A quote from a good friend of mine - it only works with a Portsmouth accent!
I'd met up with them in Alresford, north-east of Winchester last weekend, for a bite to eat and a quick potter along the river. The Arle is a tributary of the River Itchen (which, as you may recall from previous posts, is a SSSI and SAC - the highest level of legal protection).
It was pretty muddy underfoot (well, we have had a lot of rain), but the river was looking clear in many places, with lots of different aquatic plants on show. On first inspections, this seems like a good thing, but unfortunately, having carried out a condition assessment on the river in 2014, I know this to be far from the truth. The levels of phosphate in the river are still much too high - a result of runoff from farmland, septic tanks, watercress farms and fish farms mainly. And the river hasn't been allowed to 'do its thing' throughout much of its course through the landscape - for example, many of the banks are 'protected' with reinforcements to prevent them eroding away - this effectively means the river can't move. It's a funny thing, but a river is far from inanimate!

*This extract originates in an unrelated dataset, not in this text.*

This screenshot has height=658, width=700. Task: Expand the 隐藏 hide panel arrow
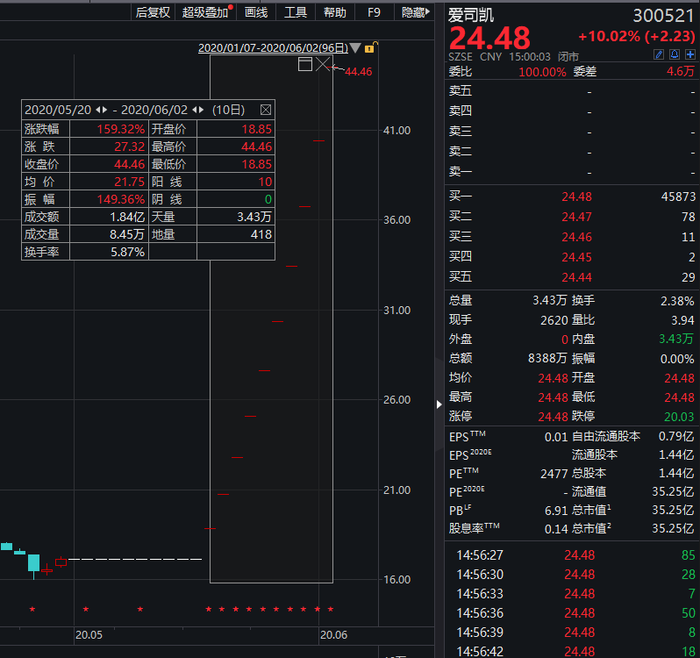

Our walk took us to the Eel House - this is a listed building that had been restored to a degree some time ago, and is part of the rich heritage of the area - harking back to a time when the runs of eels through the river were so plentiful that you could build permanent buildings to catch them. Now, unfortunately due to many factors, some of which unknown, the numbers of eels nationally are declining rapidly. With their famous migration taking them all the way to the Sargasso Sea south of Florida, there is a lot thrown at them to along the way.
Saying that, the Environment Agency have a National Eel strategy, and they are even protected under a specific piece of legislation - these coupled with efforts to improve the ability of fish to migrate up and down rivers (overcoming barriers such as weirs), the UK is doing its bit to help these struggling fish.